Find the line that contains "Task: Switch to the Sheet 1 tab" in the entries below. Restate it and every line after it, word for word, with no pictures.

◆ Record excerpts ◆
________
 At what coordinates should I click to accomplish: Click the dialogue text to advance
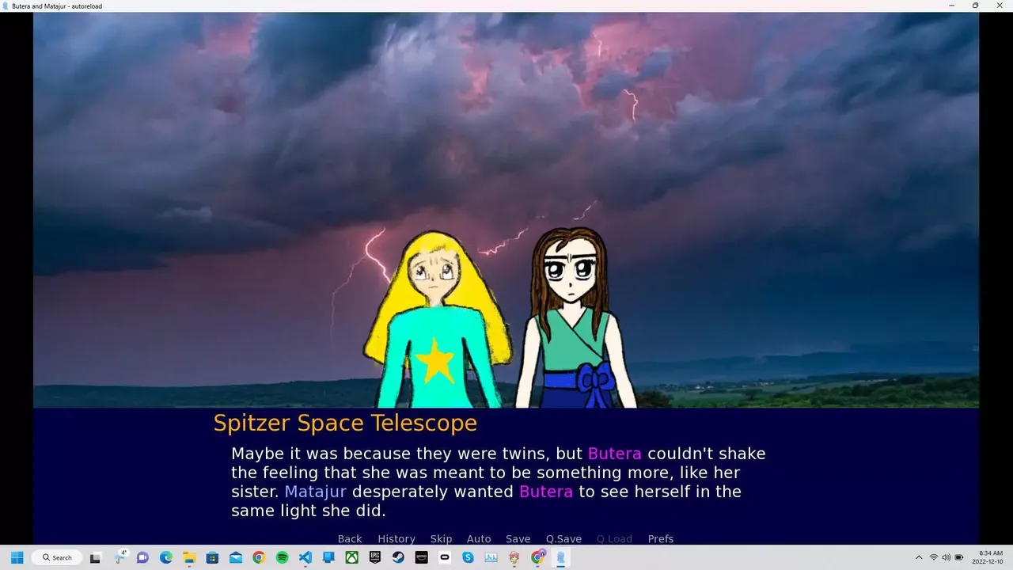[499, 482]
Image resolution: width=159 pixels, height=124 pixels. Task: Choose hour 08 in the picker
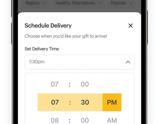[55, 120]
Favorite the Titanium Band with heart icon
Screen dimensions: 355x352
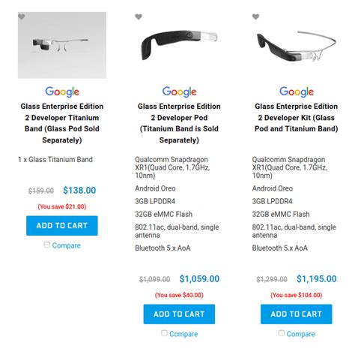[x=22, y=17]
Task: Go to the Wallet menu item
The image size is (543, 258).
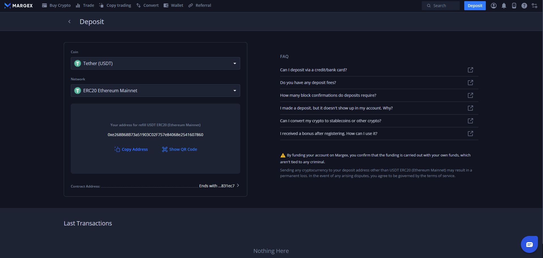Action: pyautogui.click(x=173, y=5)
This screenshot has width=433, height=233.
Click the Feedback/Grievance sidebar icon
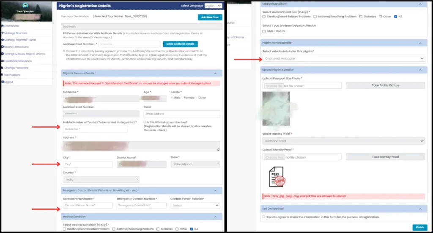pyautogui.click(x=2, y=61)
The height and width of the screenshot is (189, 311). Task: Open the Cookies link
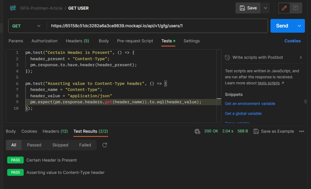click(x=292, y=41)
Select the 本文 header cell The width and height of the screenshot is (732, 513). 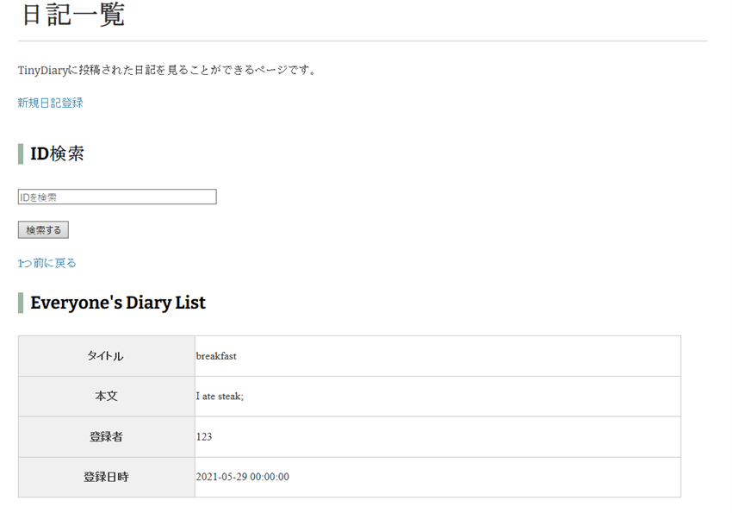[x=106, y=397]
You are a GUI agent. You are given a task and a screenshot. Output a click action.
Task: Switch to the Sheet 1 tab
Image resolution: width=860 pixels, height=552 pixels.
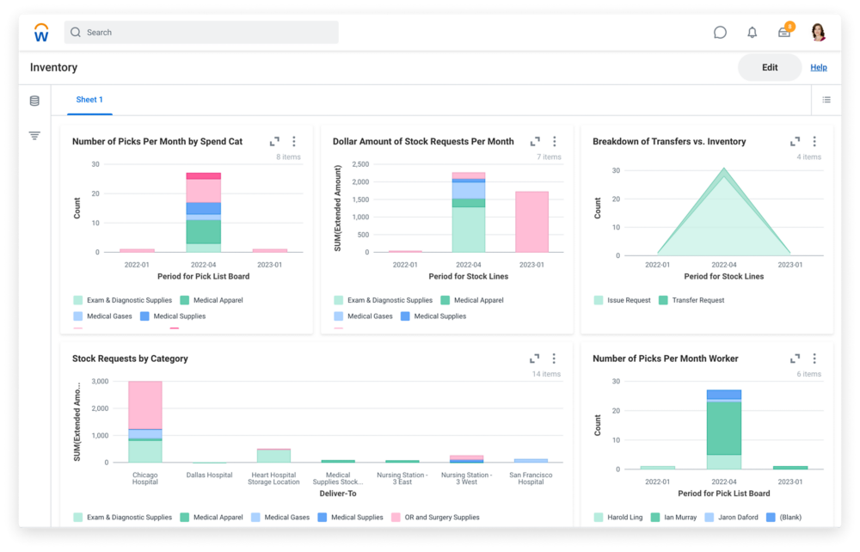(x=89, y=100)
________
◆ Answer for this exercise ◆
Task: Switch to the Sheet 1 tab
Image resolution: width=860 pixels, height=552 pixels.
(x=89, y=100)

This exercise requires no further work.